On the interannual level, the results indicate that the year 2016 stands out by a great diversity of pollens, reflecting climatic and floristic conditions conducive to an extended flowering. However, the honeys of the years 2007, 2008 and 2012 stand out by constant physicochemical properties (moderate pH, adequate density, balanced acidity), although they have a less important pollen content. The year 2013 stands out markedly by a specific profile: its sample is isolated in the factorial space, due to extreme values for certain parameters, which could reflect a punctual environmental change or a particular dominant flora that year (Fig. 8, B).

The Principal Component Analysis (PCA) allows differentiating the three analysis zones, based on the intersite variation.
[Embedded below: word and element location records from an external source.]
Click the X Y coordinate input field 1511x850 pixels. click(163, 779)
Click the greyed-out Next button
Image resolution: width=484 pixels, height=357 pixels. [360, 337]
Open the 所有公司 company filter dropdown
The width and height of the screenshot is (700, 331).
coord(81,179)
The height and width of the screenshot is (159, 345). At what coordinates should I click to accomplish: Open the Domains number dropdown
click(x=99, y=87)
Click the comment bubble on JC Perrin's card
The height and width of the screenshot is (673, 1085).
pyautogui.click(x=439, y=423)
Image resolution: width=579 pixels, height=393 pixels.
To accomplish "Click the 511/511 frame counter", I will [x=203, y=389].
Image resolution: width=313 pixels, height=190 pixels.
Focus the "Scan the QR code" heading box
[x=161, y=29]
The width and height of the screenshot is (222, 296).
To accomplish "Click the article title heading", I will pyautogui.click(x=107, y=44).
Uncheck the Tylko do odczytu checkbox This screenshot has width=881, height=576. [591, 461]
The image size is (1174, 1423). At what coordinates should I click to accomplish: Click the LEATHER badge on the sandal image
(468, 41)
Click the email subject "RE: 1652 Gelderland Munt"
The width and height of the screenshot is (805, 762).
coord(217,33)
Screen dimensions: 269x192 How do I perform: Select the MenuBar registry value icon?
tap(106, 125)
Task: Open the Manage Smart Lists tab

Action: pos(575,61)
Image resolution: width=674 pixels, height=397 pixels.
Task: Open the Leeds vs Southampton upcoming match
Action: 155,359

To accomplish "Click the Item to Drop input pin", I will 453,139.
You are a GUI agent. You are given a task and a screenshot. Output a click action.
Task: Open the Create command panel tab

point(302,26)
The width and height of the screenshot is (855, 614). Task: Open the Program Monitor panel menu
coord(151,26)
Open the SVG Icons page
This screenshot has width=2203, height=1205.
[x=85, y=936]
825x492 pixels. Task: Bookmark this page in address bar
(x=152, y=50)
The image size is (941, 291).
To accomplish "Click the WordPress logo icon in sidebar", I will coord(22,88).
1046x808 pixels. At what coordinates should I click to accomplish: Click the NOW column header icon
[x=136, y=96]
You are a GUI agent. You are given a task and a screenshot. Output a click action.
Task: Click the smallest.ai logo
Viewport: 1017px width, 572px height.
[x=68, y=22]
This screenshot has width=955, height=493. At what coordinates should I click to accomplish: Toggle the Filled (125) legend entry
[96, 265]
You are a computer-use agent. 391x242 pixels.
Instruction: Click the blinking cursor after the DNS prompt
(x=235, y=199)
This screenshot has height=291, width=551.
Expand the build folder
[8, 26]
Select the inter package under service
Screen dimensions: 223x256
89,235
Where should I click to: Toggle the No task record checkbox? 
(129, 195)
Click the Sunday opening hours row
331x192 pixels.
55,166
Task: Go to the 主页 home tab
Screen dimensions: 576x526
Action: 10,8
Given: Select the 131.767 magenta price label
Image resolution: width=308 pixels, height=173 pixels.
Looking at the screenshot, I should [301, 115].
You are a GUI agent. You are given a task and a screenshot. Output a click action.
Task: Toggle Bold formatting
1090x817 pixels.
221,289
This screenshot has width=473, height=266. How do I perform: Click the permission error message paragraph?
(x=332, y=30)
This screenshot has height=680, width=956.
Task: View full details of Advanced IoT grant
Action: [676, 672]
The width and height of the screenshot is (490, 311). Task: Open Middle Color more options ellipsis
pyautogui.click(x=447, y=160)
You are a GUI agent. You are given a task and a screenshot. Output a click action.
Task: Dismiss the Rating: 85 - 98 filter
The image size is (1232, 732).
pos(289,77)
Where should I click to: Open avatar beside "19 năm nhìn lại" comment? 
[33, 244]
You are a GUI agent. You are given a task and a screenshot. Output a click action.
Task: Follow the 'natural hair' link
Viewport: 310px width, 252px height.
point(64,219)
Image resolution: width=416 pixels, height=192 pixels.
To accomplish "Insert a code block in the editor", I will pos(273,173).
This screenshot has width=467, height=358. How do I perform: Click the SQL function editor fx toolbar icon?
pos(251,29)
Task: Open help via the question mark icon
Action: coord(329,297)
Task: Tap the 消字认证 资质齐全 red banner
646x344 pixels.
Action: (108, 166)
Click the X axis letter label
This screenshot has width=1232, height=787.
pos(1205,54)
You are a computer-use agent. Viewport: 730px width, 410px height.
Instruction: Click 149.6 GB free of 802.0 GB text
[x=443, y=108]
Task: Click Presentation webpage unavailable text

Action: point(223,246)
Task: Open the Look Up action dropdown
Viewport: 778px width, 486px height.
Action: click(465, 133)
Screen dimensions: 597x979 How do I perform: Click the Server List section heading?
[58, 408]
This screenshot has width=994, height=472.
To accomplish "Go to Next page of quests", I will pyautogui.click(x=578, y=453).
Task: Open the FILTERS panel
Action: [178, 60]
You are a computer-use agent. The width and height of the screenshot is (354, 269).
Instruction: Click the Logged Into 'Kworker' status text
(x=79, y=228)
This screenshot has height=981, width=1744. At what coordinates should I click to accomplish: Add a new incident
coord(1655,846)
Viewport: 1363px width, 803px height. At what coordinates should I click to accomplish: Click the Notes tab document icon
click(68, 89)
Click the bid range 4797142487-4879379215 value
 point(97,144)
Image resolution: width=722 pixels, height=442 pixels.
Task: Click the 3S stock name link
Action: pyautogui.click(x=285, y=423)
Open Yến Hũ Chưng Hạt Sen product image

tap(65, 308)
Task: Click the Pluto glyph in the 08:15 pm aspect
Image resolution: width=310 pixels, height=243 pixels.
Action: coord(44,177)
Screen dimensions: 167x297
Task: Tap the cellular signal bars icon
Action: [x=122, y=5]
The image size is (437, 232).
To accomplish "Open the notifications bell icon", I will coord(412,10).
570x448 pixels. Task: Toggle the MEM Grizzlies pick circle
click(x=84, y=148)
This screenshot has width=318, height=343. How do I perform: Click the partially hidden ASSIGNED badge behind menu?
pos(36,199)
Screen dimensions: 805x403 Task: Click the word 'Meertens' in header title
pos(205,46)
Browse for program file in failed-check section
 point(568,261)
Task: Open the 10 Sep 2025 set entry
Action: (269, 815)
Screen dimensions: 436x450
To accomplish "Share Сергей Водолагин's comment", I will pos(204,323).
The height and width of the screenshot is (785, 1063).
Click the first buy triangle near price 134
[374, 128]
The region of Souk Ahras shows an extended distribution of samples, testifying to an important floristic and ecological diversity. This variety has a direct impact on the composition of honey, both from a pollen and chemical point of view.

In contrast, Tébessa stands out by a pronounced homogeneity, reflecting environmental stability and a more uniform flora over the years. Finally, El Taref occupies an intermediate but specific position in the factorial space, suggesting a typical local flora (potentially of coastal or humid origin), which influences the pollen and chemical composition of the produced honey (Fig. 8, C).

Thus, the PCA clearly demonstrates that the quality, floristic richness and physicochemical properties of honey vary according to the year and geographical location, confirming that these two factors play a determining role in the typicality and value of the final product (Fig. 8).

Figure 8. Principal component analysis; A: Correlation circle of pollen and physicochemical parameters. B: Factorial plane (Dim 1 vs Dim2) according to the “Year” factor. C: Factorial plane (Dim 1 vs Dim2) according to the “Wilaya” factor.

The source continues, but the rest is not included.